**Фрагмент текста**
......

Он посмотрел на девушку и положил карточку на стол, чистой стороной кверху.
— Мисс Мори,— сказал он дрожащим голосом, видимо, намеренно избегая называть ее по имени.
Сюзен взглянула на него. На какое то мгновение она показалась мне взволнованной, но мгновение прошло, и она снова стала спокойной:
— Да, профессор?
— Мисс Мори,— сказал профессор,— вы улыбнулись, когда меховщик сказал вам, зачем он пришел сюда. Почему вы улыбнулись?
— Я вам уже объяснила, профессор Родни,— ответила она.— Я просто была любезной.
— Может быть, он сказал что-нибудь забавное? Что-нибудь смешное?
— Просто я старалась быть любезной,— твердила она.
— Может быть, его фамилия была смешной, мисс Мори?
— Нет,— безразличным тоном сказала она.
— Здесь никто не упоминал его фамилии. Я сам не знал ее, пока не увидал эту карточку…— И вдруг он воскликнул напряженным голосом: — Какая у него фамилия, мисс Мори?
Она помолчала, потом сказала:
— Не помню.
— Не помните? Но ведь он назвал вам свое имя?
Голос Сюзен сделался напряженным:
— Ну и что из этого? Всего лишь имя. После того, что случилось, нельзя требовать, чтобы я запомнила какую то иностранную фамилию, которую и слыхала то один раз.
— Значит, фамилия была иностранная?

......

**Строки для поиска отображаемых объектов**
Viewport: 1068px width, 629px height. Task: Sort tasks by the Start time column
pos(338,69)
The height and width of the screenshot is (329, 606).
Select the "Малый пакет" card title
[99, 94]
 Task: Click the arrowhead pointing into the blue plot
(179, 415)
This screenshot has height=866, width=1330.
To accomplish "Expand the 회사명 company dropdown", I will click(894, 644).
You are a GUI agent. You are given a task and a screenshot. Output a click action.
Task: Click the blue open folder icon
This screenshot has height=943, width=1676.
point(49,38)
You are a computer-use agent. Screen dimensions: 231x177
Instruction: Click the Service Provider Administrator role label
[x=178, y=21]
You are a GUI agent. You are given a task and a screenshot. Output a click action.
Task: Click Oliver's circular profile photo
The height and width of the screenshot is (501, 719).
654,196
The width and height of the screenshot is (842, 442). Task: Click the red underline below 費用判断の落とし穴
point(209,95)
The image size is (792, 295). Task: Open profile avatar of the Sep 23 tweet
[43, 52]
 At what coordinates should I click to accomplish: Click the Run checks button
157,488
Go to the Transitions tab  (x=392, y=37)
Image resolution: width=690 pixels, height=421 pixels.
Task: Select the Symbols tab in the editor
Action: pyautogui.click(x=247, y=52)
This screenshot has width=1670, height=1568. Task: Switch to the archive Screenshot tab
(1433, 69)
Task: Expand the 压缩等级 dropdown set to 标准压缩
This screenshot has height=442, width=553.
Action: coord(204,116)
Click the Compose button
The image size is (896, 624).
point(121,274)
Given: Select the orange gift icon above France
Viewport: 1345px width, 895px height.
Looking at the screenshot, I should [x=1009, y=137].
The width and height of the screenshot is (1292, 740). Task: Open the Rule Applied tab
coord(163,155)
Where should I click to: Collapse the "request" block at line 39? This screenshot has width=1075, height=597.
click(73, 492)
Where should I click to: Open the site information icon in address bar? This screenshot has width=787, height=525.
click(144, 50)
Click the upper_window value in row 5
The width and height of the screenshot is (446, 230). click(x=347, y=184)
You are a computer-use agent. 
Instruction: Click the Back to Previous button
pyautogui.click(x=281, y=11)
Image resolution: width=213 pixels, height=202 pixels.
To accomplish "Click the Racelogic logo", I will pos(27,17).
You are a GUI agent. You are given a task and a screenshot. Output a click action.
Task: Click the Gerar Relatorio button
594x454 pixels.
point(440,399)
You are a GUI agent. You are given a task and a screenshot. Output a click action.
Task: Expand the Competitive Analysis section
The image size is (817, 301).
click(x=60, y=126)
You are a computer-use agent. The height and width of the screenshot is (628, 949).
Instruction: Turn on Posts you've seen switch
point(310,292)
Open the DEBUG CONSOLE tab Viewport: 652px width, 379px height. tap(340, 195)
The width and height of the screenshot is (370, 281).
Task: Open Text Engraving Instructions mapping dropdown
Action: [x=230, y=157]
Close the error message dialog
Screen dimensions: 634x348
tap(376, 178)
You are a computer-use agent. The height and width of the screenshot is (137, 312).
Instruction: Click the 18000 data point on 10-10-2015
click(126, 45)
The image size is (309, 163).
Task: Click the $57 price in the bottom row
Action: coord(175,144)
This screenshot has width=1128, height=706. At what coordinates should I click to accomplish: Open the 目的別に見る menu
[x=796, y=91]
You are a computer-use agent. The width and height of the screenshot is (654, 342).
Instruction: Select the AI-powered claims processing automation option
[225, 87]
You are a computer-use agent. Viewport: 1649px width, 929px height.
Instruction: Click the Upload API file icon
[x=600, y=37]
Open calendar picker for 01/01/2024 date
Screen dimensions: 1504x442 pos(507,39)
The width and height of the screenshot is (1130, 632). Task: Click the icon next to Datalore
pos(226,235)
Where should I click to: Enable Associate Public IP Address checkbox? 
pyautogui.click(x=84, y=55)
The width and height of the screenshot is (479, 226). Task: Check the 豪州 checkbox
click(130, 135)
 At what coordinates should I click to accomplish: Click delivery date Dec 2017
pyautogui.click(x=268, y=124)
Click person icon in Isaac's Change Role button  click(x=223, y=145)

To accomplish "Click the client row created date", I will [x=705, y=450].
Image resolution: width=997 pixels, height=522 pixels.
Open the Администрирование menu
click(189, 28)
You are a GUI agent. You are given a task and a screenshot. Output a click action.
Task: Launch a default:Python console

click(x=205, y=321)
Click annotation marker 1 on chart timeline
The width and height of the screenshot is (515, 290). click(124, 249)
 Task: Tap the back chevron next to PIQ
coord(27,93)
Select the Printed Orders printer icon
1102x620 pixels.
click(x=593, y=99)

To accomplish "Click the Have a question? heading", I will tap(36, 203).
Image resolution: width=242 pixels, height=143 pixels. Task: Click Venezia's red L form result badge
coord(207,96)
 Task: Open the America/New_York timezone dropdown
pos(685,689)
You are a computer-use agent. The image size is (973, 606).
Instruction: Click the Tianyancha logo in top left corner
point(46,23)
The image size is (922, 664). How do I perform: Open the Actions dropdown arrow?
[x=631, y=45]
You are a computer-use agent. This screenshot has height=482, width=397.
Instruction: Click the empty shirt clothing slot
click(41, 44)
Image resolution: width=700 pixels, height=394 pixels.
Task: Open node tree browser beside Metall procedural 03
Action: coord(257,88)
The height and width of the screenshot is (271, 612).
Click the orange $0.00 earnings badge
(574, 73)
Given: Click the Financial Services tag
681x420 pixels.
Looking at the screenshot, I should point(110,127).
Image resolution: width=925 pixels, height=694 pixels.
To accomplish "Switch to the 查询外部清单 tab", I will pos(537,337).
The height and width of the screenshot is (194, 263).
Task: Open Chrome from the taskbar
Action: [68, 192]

......

**Задачи для решения**
1) Какой стороной кверху профессор положил карточку на стол в отрывке о мисс Мори?
2) Пожалуйста, продолжите отрывок о мисс Мори после его последней реплики.
Эти строки к делу не относятся.

**Ответы к заданиям**
1) Чистой стороной кверху.

2)
Она запнулась и избежала западни:
— Я не помню. Кажется, это была типично немецкая фамилия, но я не помню. Быть может, и просто «Джон Смит».
Должен признаться, я не понимал, чего добивается Родни.
— Что вы пытаетесь доказать, профессор?— спросил я.
— Я пытаюсь доказать,— резко произнес он,— вернее, я доказываю, что когда пришел меховщик, за столом выдачи была Луэлла Мэри, убитая девушка. Меховщик назвал свое имя Луэлле Мэри, и поэтому она улыбнулась. Когда он повернулся, то из задней комнаты вышла мисс Мори. Именно мисс Мори, вот эта девушка, в тот момент кончила приготовлять и отравлять чай.
— Вы основываете все на том, что я забыла имя какого то человека! — закричала Сюзен Мори — Это постыдно!
— Нет,— сказал профессор.— Если бы вы были у стола выдачи, вы запомнили бы его имя. Вы бы просто не смогли его забыть, если, конечно, были у стола, когда он вошел — Он взял карточку со стола.— Имя этого меховщика Эрнест и далее Бейльштейн… Бейльштейн!
Сюзен внезапно поникла, как будто ее ударили под дых. Лицо ее стало белым как мел.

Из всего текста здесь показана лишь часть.